Australian-born musician

Dan Tuffy is an Australian-born musician, he was bass guitarist and vocalist for Tasmanian band, Wild Pumpkins at Midnight from 1984. The band relocated to Melbourne in 1987, then to London in 1990 and subsequently to the Netherlands. Tuffy later formed the folk/blues band Big Low which performed his semi-autobiographical songs and stories and, as from 2007, he was a resident of The Netherlands.

==Biography==

===Early years===

Tuffy was born and raised on the north coast of New South Wales, Australia, where he worked on a cattle station and played in a handful of local country bands as a teenager before leaving the land and heading south to Tasmania to study botany.

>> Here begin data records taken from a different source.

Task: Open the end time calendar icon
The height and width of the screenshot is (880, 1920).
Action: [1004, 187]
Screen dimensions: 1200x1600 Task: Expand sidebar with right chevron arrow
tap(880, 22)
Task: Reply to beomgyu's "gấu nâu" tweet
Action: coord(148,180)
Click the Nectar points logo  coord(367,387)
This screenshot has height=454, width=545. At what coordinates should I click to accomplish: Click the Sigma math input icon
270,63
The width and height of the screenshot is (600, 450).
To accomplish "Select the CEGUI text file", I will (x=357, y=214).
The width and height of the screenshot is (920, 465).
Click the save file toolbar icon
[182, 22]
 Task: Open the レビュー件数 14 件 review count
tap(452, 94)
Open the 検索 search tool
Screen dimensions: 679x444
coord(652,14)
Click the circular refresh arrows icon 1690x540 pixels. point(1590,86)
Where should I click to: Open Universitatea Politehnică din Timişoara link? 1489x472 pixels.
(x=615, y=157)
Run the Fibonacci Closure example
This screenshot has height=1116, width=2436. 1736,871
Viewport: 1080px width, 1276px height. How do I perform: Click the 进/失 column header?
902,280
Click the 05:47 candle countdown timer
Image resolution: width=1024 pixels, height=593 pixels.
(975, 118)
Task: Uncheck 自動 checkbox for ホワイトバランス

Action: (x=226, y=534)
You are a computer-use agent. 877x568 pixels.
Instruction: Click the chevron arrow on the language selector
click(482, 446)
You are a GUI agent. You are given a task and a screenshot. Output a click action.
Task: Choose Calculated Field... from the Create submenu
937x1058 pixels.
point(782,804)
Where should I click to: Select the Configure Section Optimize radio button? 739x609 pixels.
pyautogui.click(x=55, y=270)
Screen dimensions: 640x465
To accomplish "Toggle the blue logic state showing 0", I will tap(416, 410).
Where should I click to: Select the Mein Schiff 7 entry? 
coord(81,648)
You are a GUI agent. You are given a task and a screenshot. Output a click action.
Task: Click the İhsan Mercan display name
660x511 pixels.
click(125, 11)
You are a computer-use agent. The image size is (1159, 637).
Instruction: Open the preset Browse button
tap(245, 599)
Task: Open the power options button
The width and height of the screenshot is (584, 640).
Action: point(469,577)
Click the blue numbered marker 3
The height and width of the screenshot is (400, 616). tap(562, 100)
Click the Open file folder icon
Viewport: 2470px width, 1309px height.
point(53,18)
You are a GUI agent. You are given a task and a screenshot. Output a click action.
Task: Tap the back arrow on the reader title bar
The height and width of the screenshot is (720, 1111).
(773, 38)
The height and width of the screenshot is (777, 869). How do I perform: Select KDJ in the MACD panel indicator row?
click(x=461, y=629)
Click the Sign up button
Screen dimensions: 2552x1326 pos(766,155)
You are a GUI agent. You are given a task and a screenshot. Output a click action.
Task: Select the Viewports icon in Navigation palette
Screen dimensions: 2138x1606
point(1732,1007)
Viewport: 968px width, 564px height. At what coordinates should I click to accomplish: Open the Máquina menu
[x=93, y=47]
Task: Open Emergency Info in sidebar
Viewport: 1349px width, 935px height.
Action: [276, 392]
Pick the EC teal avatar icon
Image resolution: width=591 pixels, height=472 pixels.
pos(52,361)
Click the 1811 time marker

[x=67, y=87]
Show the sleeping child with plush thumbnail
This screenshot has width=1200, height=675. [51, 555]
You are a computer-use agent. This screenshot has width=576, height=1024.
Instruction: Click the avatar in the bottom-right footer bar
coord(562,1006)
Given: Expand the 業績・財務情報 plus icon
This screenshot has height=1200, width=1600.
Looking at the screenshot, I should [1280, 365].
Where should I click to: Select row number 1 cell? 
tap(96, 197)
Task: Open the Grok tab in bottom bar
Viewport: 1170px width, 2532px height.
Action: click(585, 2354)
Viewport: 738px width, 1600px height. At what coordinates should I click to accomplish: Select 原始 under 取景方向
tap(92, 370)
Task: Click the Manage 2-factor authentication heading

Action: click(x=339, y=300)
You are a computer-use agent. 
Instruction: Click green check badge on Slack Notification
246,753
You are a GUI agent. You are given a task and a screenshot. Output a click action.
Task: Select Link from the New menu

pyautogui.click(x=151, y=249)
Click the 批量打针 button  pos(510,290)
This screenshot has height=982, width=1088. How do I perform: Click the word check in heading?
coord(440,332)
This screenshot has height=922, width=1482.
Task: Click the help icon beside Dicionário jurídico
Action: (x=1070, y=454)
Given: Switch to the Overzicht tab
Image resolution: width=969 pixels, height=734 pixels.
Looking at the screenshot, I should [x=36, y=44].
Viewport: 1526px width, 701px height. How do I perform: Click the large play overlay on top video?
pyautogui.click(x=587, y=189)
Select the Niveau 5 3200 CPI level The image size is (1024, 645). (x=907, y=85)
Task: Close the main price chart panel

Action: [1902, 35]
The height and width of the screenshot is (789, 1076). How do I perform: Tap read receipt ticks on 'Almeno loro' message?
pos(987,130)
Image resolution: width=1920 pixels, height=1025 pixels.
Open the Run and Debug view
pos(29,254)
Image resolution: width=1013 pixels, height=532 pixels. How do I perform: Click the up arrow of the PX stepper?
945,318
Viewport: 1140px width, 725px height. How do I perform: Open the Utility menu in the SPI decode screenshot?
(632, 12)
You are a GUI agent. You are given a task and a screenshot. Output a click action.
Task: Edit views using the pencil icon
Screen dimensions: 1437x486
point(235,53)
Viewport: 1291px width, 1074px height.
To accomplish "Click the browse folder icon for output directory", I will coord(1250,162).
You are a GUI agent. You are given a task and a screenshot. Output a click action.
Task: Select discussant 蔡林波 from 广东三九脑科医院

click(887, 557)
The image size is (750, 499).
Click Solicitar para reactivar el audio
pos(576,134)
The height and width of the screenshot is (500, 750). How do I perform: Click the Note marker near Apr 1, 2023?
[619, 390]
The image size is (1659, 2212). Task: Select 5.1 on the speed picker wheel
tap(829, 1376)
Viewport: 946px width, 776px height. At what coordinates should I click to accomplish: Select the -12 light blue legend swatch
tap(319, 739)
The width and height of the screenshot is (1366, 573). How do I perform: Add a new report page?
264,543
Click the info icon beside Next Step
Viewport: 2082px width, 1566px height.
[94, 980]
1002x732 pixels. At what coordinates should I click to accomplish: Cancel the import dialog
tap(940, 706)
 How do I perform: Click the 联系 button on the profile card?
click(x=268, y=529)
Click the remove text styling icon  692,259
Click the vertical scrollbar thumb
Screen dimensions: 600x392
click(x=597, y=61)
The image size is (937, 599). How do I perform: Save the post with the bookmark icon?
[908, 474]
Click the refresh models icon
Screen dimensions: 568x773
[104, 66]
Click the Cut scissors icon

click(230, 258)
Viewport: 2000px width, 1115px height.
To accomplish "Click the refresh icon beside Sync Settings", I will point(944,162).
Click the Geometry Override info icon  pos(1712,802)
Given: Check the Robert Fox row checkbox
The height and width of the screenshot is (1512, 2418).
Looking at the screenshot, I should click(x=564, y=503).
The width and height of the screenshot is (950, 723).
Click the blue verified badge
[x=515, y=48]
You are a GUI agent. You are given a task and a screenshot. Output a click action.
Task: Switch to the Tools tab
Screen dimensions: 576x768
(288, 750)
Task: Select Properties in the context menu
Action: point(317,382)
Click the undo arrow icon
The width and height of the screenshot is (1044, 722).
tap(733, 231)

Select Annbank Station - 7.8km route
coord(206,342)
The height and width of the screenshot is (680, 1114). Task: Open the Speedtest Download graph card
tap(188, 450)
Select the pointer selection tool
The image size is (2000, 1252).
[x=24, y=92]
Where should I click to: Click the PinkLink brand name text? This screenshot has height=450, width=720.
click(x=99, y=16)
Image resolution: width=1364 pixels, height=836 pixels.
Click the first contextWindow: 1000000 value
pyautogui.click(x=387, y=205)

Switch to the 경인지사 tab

In 1985 he played some of the teenage tunes he had written about birds and fish to members of Wild Pumpkins at Midnight and they asked him to join. Record releases and international tours followed as the 'Pumpkins' relocated first to Melbourne, then London and later to Amsterdam, The Netherlands in a career that spanned 13 years, 9 albums and tours of Europe including UK, Baltic states and Eastern Europe.

===Later years===
As from 2007, Tuffy lived in The Netherlands with his wife and two children. He recruited two multi-instrumentalists, Michiel Hollanders and Marc Constandse, for Big Low. Tuffy established the Smoked Recordings label including a studio. He produced two Big Low albums and 2 EPs, which have received praise in Europe and were due to be released in Australia. He has produced albums for other artists and is the manager/bass player of a Balkan music outfit, Parne Gadje, which has recorded three albums and signed a European deal with Rough Trade.